The features below require the Gateway or Both setup from Step 3.

Switch models

Change the model parameter to use 250+ models from different providers through the same gateway.

1# Together AI (Llama)
2response = client.chat.completions.create(model="together_ai/meta-llama/Llama-3-70b-chat-hf", messages=messages)
3
4# OpenAI
5response = client.chat.completions.create(model="gpt-4.1-nano", messages=messages)
6
7# Anthropic
8response = client.chat.completions.create(model="claude-sonnet-4-5-20250929", messages=messages)

See the full model list.

Respan parameters

Pass additional Respan parameters via extra_body for gateway features.

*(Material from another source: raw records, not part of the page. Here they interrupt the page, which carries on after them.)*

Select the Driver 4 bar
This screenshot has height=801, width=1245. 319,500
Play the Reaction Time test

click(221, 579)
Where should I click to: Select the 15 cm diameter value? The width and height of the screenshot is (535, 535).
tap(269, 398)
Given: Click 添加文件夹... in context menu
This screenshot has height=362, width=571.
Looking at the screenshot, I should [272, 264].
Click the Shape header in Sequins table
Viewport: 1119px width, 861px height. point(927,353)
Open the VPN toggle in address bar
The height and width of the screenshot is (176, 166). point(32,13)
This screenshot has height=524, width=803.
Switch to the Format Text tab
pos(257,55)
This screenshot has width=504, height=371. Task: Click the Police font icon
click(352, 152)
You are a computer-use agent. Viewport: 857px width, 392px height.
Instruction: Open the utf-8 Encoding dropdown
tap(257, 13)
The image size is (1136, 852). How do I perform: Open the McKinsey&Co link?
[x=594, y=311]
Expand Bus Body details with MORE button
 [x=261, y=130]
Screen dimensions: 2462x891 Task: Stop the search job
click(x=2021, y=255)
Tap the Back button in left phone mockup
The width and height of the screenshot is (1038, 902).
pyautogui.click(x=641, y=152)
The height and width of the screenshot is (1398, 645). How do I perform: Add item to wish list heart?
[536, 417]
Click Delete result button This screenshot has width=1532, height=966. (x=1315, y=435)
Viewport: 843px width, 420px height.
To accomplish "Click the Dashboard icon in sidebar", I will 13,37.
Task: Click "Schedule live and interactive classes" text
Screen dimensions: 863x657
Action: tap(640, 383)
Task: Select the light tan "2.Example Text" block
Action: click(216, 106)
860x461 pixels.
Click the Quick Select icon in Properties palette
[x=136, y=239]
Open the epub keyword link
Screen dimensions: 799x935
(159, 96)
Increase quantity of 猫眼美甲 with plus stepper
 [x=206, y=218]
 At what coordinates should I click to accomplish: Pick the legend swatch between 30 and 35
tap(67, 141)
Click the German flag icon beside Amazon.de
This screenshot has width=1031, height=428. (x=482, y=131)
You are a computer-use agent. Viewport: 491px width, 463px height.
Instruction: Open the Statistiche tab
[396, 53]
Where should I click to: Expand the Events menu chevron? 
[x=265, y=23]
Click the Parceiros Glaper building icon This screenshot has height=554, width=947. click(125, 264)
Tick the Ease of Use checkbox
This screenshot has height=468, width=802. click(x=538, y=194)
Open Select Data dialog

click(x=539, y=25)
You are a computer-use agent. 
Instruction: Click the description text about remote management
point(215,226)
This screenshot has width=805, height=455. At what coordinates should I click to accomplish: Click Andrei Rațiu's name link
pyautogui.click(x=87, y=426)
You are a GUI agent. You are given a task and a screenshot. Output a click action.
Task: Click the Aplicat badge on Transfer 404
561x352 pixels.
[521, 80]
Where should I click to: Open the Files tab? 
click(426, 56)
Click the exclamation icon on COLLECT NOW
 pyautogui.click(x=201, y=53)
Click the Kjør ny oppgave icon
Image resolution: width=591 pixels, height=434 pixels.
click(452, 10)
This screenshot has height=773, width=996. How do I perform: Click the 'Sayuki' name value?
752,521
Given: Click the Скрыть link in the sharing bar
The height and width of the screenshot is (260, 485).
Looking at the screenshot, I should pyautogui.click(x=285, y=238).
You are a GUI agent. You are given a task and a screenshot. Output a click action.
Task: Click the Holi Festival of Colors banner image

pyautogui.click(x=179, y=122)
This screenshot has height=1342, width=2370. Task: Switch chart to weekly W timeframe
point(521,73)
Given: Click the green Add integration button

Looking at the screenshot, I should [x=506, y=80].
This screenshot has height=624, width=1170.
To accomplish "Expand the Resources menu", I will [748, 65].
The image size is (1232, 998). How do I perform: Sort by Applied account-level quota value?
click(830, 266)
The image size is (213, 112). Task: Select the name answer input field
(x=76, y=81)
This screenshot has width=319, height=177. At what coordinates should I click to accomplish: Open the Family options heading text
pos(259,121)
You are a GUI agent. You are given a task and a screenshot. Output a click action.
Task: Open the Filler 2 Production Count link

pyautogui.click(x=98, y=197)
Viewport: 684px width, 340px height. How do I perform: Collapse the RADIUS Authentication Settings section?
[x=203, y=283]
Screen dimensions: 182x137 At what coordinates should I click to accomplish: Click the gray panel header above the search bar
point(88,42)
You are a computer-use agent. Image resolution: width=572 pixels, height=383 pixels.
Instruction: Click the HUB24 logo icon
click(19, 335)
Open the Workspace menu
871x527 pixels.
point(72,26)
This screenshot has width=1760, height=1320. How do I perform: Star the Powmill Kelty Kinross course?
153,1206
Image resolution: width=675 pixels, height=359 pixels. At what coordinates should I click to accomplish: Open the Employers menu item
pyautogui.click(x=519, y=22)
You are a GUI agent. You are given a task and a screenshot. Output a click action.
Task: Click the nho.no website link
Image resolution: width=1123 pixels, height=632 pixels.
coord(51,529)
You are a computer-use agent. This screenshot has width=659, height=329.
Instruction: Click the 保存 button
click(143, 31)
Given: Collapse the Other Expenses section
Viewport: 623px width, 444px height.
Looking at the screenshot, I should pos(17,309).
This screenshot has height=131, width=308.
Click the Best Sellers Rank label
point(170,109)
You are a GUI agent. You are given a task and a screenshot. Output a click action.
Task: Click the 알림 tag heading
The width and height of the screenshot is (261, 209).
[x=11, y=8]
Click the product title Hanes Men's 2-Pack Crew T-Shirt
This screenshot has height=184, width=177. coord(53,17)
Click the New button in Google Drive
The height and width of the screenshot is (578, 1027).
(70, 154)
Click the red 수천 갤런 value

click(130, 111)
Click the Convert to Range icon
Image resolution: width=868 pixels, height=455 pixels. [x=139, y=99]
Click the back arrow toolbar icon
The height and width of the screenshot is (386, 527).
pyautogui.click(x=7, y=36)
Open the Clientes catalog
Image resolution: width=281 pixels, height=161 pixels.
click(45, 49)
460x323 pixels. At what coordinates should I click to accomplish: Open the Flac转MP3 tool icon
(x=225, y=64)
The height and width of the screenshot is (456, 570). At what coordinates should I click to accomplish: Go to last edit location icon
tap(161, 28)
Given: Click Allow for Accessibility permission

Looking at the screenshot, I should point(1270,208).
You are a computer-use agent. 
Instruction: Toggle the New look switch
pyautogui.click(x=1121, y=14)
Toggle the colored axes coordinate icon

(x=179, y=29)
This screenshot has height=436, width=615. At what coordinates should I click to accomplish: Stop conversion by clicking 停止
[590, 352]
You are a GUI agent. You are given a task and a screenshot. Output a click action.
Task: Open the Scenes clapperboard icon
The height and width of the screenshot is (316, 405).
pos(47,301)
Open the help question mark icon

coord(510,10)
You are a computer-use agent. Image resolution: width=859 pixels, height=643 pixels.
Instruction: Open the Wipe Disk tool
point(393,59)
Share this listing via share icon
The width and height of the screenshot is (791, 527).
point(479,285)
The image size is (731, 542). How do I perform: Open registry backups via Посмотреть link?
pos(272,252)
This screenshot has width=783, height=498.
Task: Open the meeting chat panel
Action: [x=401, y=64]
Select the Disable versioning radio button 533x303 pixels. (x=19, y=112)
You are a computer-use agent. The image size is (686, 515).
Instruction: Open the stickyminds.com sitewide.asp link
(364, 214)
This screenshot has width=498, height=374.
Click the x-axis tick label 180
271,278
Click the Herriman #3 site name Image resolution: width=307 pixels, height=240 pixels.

1response = client.chat.completions.create(
2 model="together_ai/meta-llama/Llama-3-70b-chat-hf",
3 messages=[{"role": "user", "content": "Hello"}],
4 extra_body={
5 "customer_identifier": "user_123",
6 "fallback_models": ["gpt-4.1-nano"],
7 "metadata": {"session_id": "abc123"},
8 "thread_identifier": "conversation_456",
9 },
10)

See Respan parameters for the full list.